Vor diesem Streitgespräch beleuchteten Experten Probleme der Medien in der Demokratie. Dieter Dörr, Professor für Öffentliches Recht an der Universität Mainz, machte deutlich, dass die Medien aufgrund der Verfassungsrechtsprechung schlechthin konstituierend seien für eine funktionierende Demokratie, denn die Demokratie setze gut informierte und urteilsfähige Bürgerinnen und Bürger voraus, und dies könnten nur die Medien leisten. Volker Lilienthal, Professor für journalistische Praxis an der Universität Hamburg, plädierte dafür, den politischen Journalismus vor allem im lokalen Bereich zu stärken. Journalismus habe in der Demokratie eine Interpretationsfunktion, er müsse erklären und einordnen.

Hans Mathias Kepplinger, Professor für empirische Kommunikationswissenschaft an der Universität Mainz, zeigte auf, dass immer noch das Fernsehen die Hauptquelle für politische Information sei, dass man aber von der Vorstellung Abschied nehmen müsse, je besser die Information sei, umso informierter seien die Bürgerinnen und Bürger. Klaus Kocks, PR-Berater und Professor für strategisches Kommunikationsmanagement, legte dar, dass sich die Public Relations vom Anbietermarkt zum Nachfragemarkt gewandelt hätten, dass aber deren Dienstleistung nicht vom Nachfrager (Medien) bezahlt werde, sondern vom Anbieter (PR, Behörden oder Unternehmen). Der Einfluss der PR auf den Journalismus steige, aber eine Übermacht würde die PR leugnen. Moderator Stephan Russ-Mohl, Professor für Journalistik und Medienmanagement an der Universität Lugano, mahnte, man mache es sich zu einfach, wenn man im Zusammenhang mit Medien die Demokratie idealisiere und den Markt verteufle. Die Frage, ob es demokratietheoretisch zwingend sei, einen gebührenfinanzierten Rundfunk zu haben, blieb offen.

Veranstaltet hatte die Tagung in Bonn die «Demokratie-Stiftung» der Universität zu Köln. Diese Stiftung, vom Diplom-Kaufmann Georg Kiefer 2002 ins Leben gerufen, will sich global für Demokratiestabilität, Demokratiequalität und Demokratieeffizienz einsetzen, und zwar vor allem durch wissenschaftliche Erörterung und Forschung.

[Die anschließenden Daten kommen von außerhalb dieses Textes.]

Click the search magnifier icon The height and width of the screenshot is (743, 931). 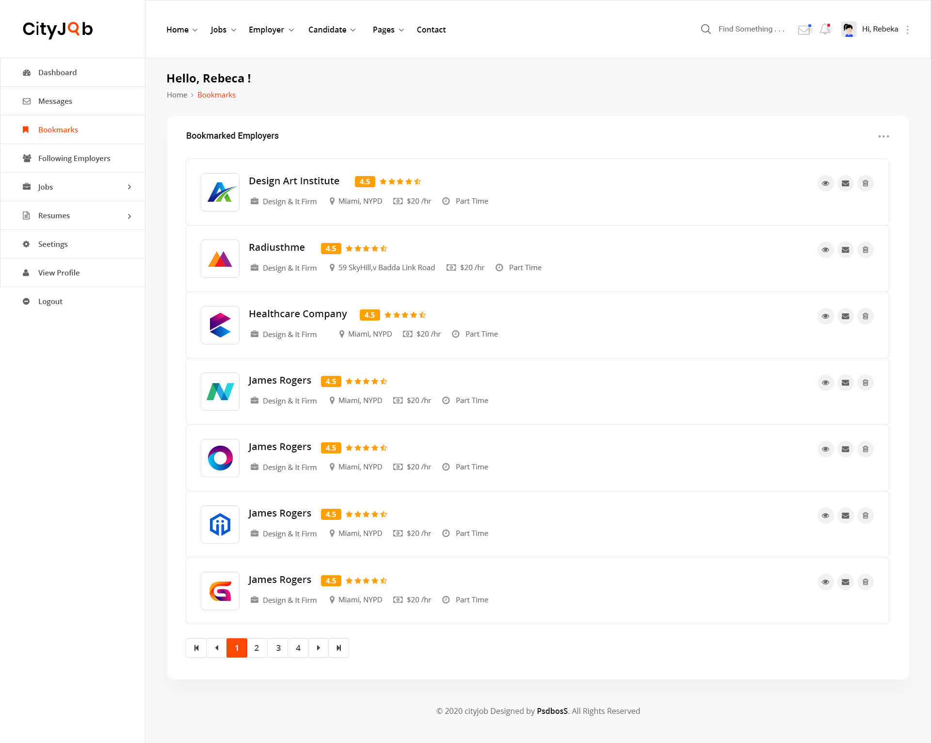706,30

Im Kuratorium sitzen neben dem Stifter der Rektor der Universität zu Köln, Professor Axel Freimuth, und Kanzler Johannes Neyses, ferner der Mainzer Politikprofessor Jürgen Falter, der Kölner Völkerrechtsprofessor Bernhard Kempen, der Bonner Politikprofessor Gerd Langguth, der Mainzer Journalistikprofessor Volker Wolff sowie der Bankier und Industrielle Alfons Titzrath.